For information about end of life planning, check out our website www.diesmart.com.

Are you financially prepared to be a widow?

475498It’s a fact that women live longer than men in every country in the world.  It’s important to be prepared and to start looking at widowhood as a when, not an if.

More than one in five women 60 or older is living in poverty.  A survey of women whose partners had died revealed that half of them lost at least 50% of their income following their spouse’s death, and 48% had trouble determining what Social Security benefits they were entitled to.

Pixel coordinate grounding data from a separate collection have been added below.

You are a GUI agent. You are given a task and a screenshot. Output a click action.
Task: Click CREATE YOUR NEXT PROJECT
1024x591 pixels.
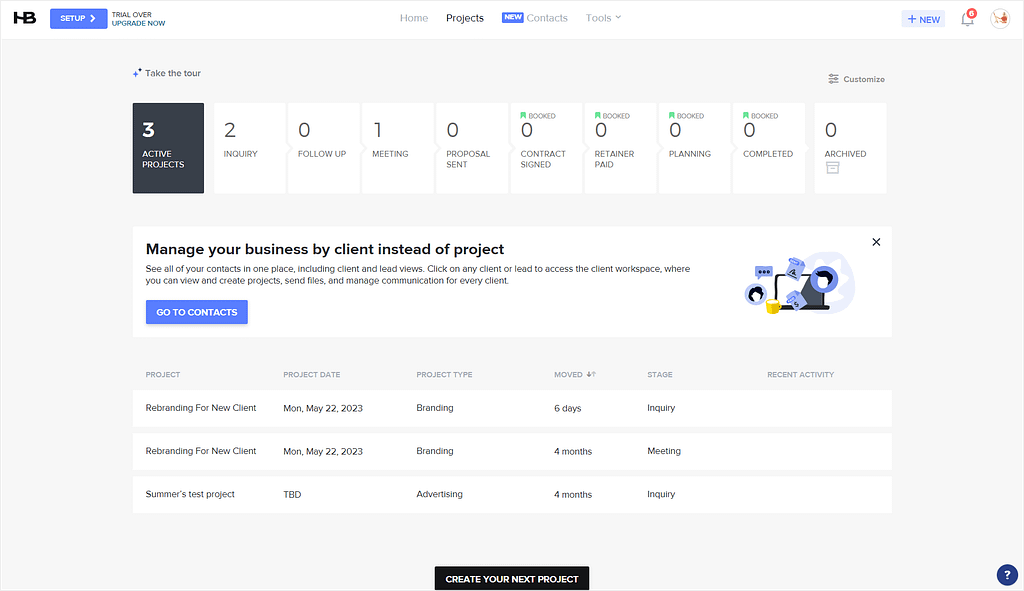pos(511,578)
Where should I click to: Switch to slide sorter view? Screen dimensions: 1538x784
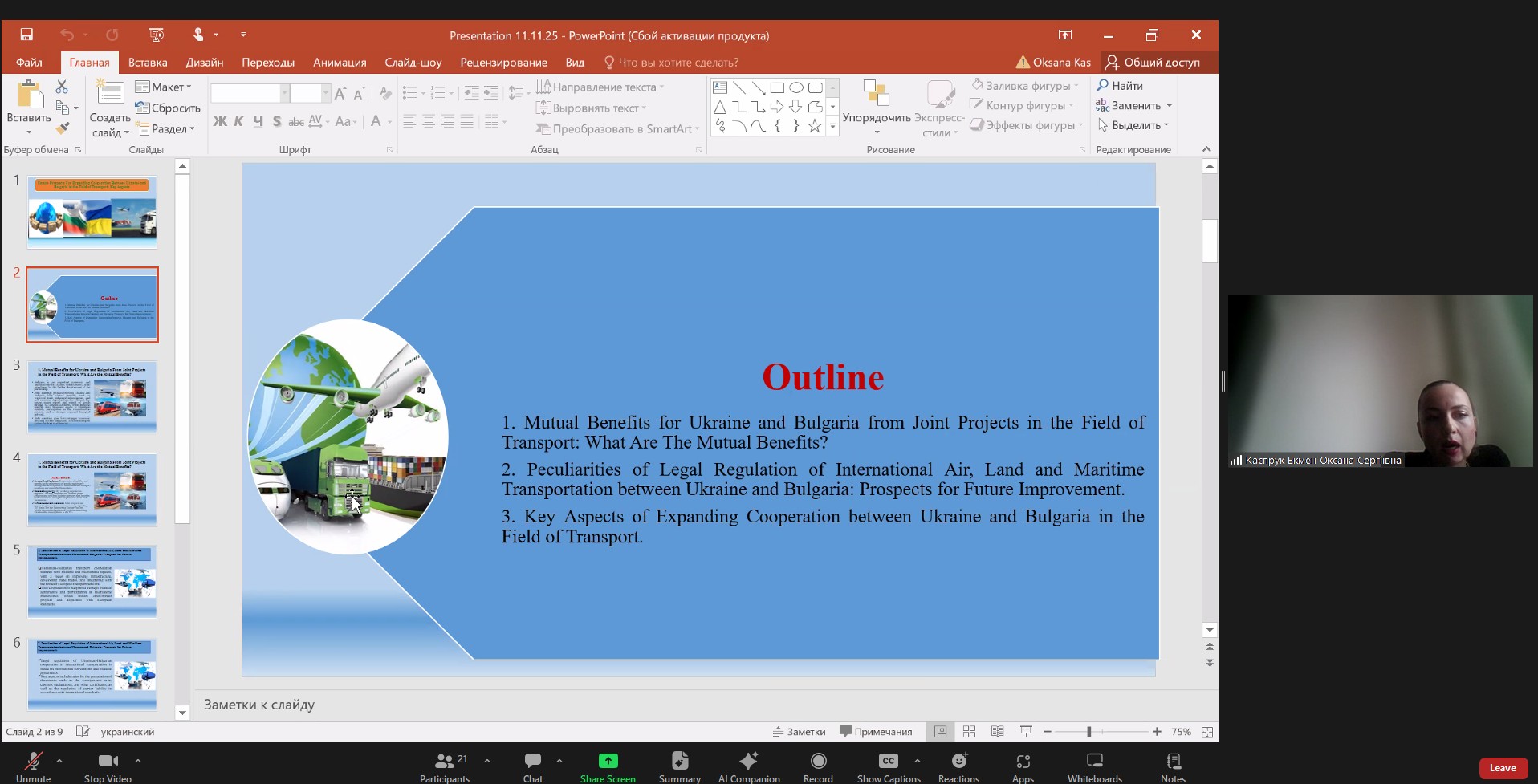pyautogui.click(x=969, y=732)
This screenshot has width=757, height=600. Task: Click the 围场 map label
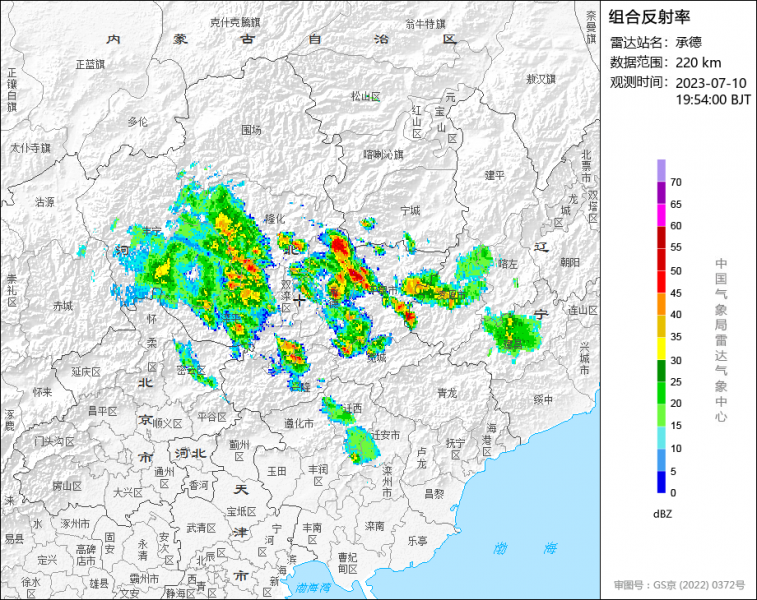(251, 130)
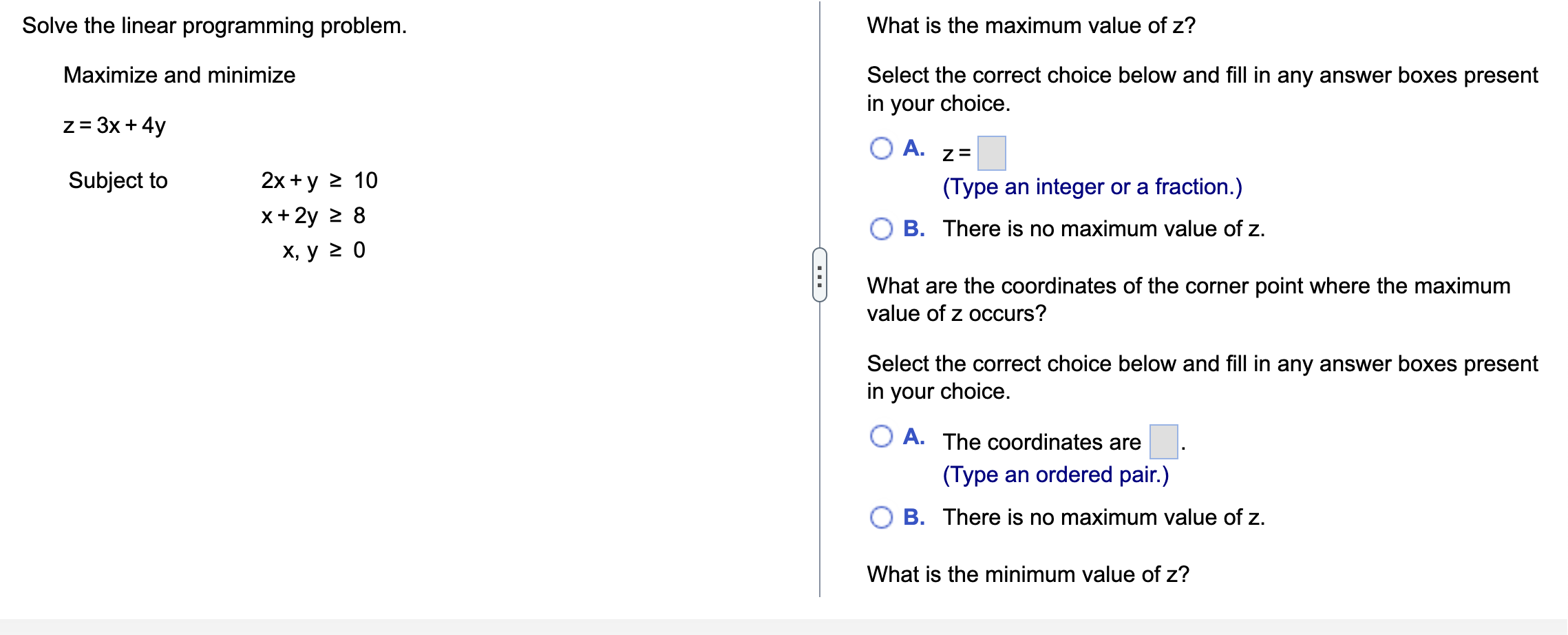Click the "Type an integer or a fraction" hint
1568x635 pixels.
[1092, 187]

Here’s what you need to do to stay financially secure after your spouse is gone:

  1. Get involved in family finances.  Don’t just let your husband handle everything.  If you and your husband use a financial advisor, get involved in meetings and share in the decision making process.Make sure you know all of the financial information for you and your husband – bank and brokerages account numbers, insurance companies, contact information for your financial advisor, CPA, insurance agent, and attorney.  You should also know the location of all important documents, the combination to any safes, the location of your safe deposit box key and a master list of computer logins and passwords.
  2. Know about life insurance.  If you don’t currently have a policy, it might be worth getting one.  It’s an easy, tax-free way to replace income after your spouse dies.
  3. Consider – and reconsider – a prenup.  This document may be able to protect and exclude some assets from your marriage, which could be very helpful after your spouse dies by possibly helping you to avoid large tax implications of assets that could otherwise be considered joint marital property.  It’s worth consulting an attorney before you wed and then later in your marriage.
  4. Understand your survivor benefits.  It’s a good idea to know what you’re entitled to before the death of your spouse.  You should know about the Social Security benefits for both of you and understand the options you have.Be sure your beneficiaries are up to date.  This is especially important if this is a second marriage for either of you.   Transfer on Death (TOD) designations (beneficiary designations for non-retirement accounts) and beneficiaries should be tied to as many assets as possible.  TOD designations can keep assets from being frozen during the probate process.
  5. Consolidate your accounts.  If you have many individually titled investment accounts, this can prove a time-consuming mess for the surviving spouse.  You should consider consolidating accounts, especially if your spouse has similar IRA or other accounts.  Every account has its own process and documents when the owner or one of the owners dies; having many different accounts usually doesn’t serve a real purpose.  Consolidation results in less paperwork to deal with after the owner’s death.
  6. Work with your financial advisor, not the bank.  You might be tempted to let your bank handle everything after your husband dies, but that could be a big mistake.  The bank may aggregate all of your assets and then try to sell you financial products you don’t need.  Instead, you should consult your financial advisor both before and after the death of your spouse.If you haven’t worked with a financial advisor, accountant or lawyer, or if you have typically let your husband deal with these people, you should get to know them too.  That way, you will have a group of advisors you know and trust who can help you after your husband’s death.
  7. Don’t make any major life changes right away.  Most advisors suggest that widows make no significant life changes for the first year after the death of their spouse.  You should not be in a hurry to spend or invest your money while setting the estate.  You need to be sure you have a full grasp of your new financial situation first.Losing your spouse is a devastating event.  Don’t make it more devastating by become financially insecure after becoming a widow.  Take steps before this happens to protect yourself financially.  Have open and honest conversations about money with your spouse and your financial advisor now to ensure a smoother transition to when you’re a widow.